BY DORIAN BLOCK, VERONIKA BELENKAYA and ALISON GENDAR
DAILY NEWS STAFF WRITERS
Video surveillance image of unidentified rape suspect inside elevator Thursday at Van Dyke housing complex in Brownsville, Brooklyn.
Once again a rapist was caught on videotape, and once again cops failed to see him, police sources said Thursday.
A 19-year-old woman was raped at knifepoint inside the Van Dyke houses in Brooklyn early Thursday - a housing complex with more than 200 cameras supposedly monitored around the clock by the NYPD.
Sources told the Daily News that at least one video camera recorded the rapist grabbing the young woman and pulling her into an elevator.
The suspect hustled the young woman out of the elevator and raped her in a stairwell landing of the Brownsville complex, sources said.
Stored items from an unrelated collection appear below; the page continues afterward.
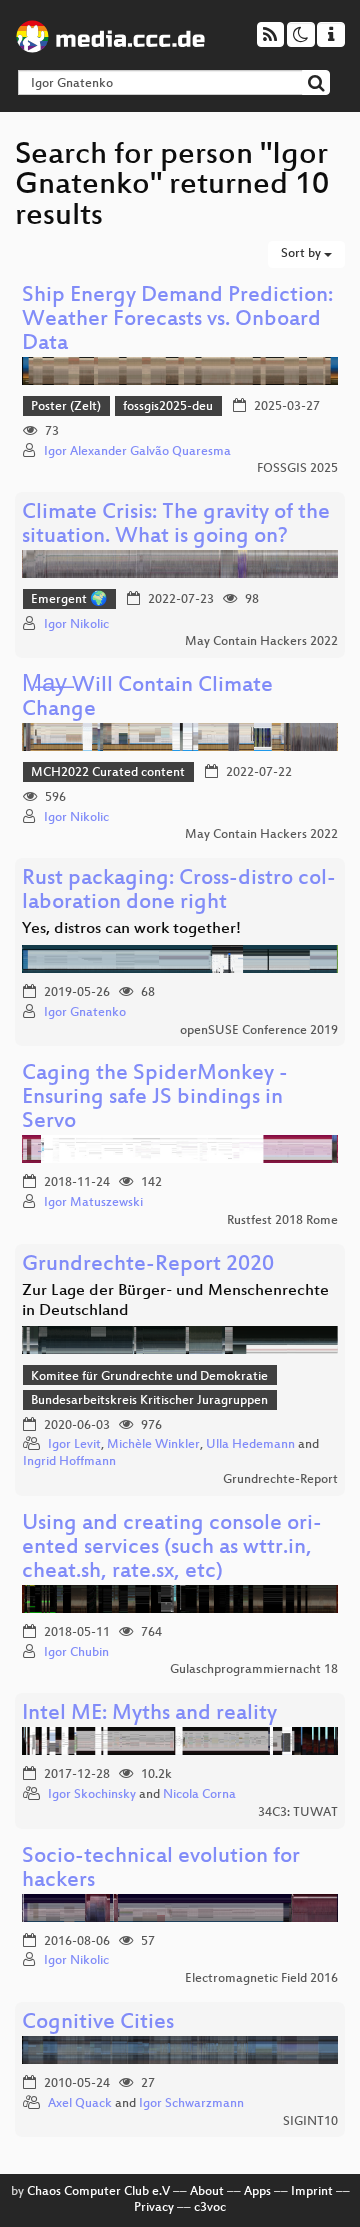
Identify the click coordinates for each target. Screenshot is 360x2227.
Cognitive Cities (98, 2023)
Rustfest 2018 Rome (282, 1221)
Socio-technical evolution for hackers (161, 1869)
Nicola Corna (199, 1795)
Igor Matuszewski (93, 1203)
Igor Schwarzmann (191, 2104)
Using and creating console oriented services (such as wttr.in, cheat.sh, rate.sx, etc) (172, 1548)
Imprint (312, 2192)
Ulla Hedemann (250, 1445)
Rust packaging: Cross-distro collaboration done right (179, 891)
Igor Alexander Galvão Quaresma (137, 452)
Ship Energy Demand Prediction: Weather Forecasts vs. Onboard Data (177, 320)
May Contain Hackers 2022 (261, 642)
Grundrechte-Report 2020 (148, 1265)
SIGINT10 (310, 2122)
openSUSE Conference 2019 (259, 1031)
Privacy (154, 2208)
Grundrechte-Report (280, 1480)
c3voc (210, 2208)
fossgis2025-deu (168, 407)
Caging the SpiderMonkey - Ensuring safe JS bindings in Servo (155, 1098)
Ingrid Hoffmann (69, 1462)
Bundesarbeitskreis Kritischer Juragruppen (149, 1401)
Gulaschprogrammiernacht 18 (254, 1670)
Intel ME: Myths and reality (149, 1714)
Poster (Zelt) (66, 407)
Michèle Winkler (153, 1445)
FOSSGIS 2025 (297, 469)
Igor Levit (74, 1445)
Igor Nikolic (76, 625)
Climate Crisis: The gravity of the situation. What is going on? (176, 525)
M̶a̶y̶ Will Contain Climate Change (147, 698)
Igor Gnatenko (85, 1013)
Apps (257, 2192)
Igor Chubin (76, 1653)
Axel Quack (80, 2104)
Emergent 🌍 (69, 600)
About (207, 2192)
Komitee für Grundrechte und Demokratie (149, 1377)
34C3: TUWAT (298, 1813)
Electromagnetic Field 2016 (261, 1979)
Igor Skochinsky (92, 1795)
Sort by (302, 254)
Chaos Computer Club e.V (98, 2192)
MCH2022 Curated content (108, 773)
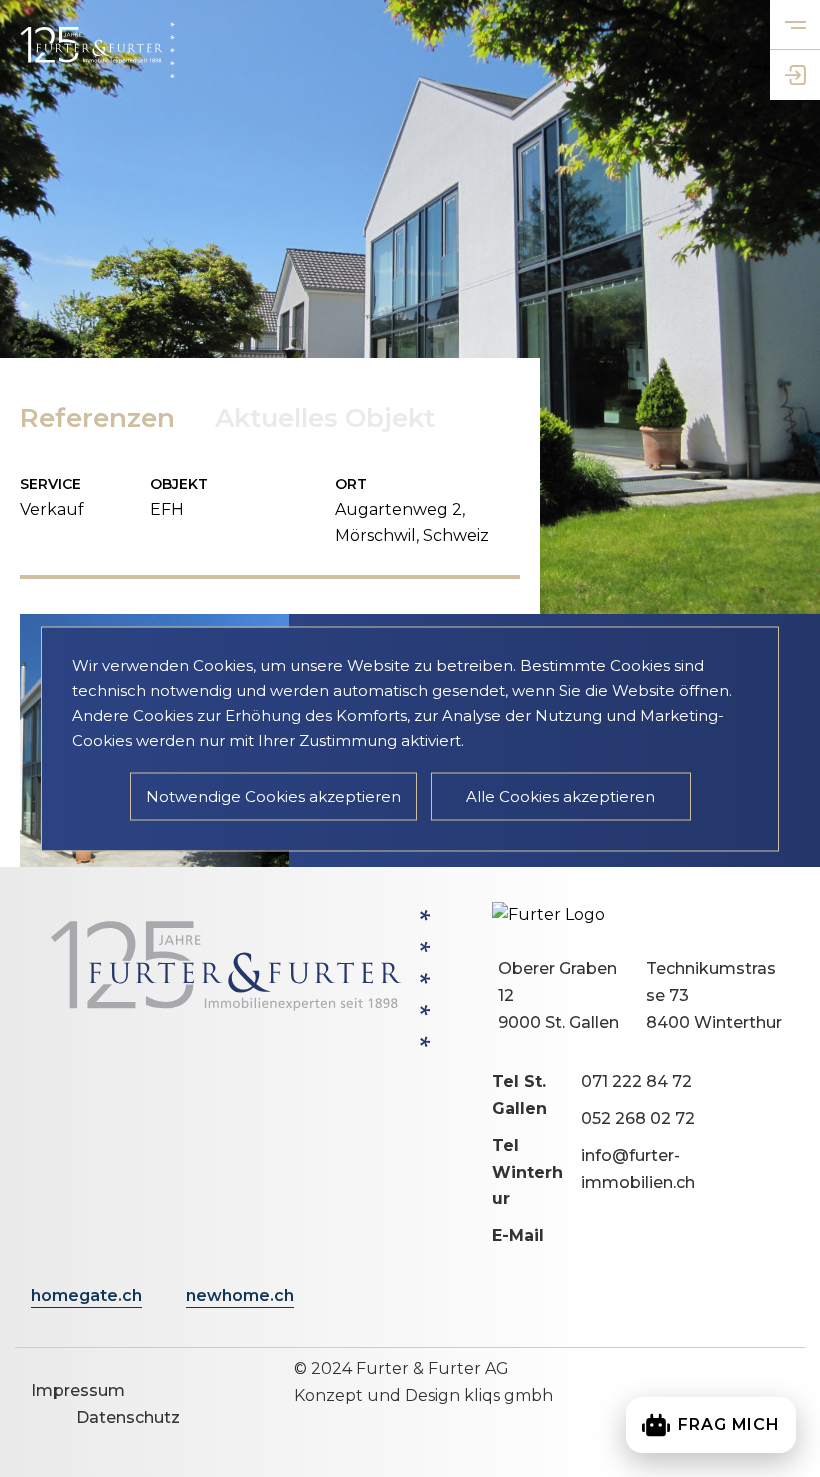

The actual sexual assault was not caught on video, police said.
"What he did is the worst thing to do to someone," the victim's aunt said. "He is a monster, this man."
Police officials believe the attacker is the same man who raped a 30-year-old woman March 6 in the housing complex.
In both cases, the man wielded a knife and dragged his victim to a stairway landing. Both times he made similar threats, saying, "Don't scream, don't fight or I'll stab you," sources said.
The 30-year-old victim told police she recognized the man from the neighborhood, which is why her guard was down.
What horrified residents was that in both cases, the rapist, if not the violent attack, was caught on video. The suspect who raped the woman March 6 was on camera for nearly 30 minutes, sources said.
Roughly 224 cameras feed live video to 30 small TV monitors. Each camera's image flashes for only seven seconds. Deputy Police Commissioner Paul Browne said the actual sex assault was not filmed. He said there was no indiction that any suspicious action was transmitted in the seven-second bursts.
Police released a video image of the suspect - and offered a $12,000 reward for his capture.
The video monitors are staffed mostly by cops who are on medical leave or face disciplinary action and cannot carry a weapon.
The officers, in the so-called viper units, call other cops to respond to criminal activity.
"It's mind-numbing, and actually difficult, to watch 30, 40, 50 cameras, all flashing different images every five to seven seconds," said a cop familiar with the system. "It's bad for the residents, it's bad for the cops."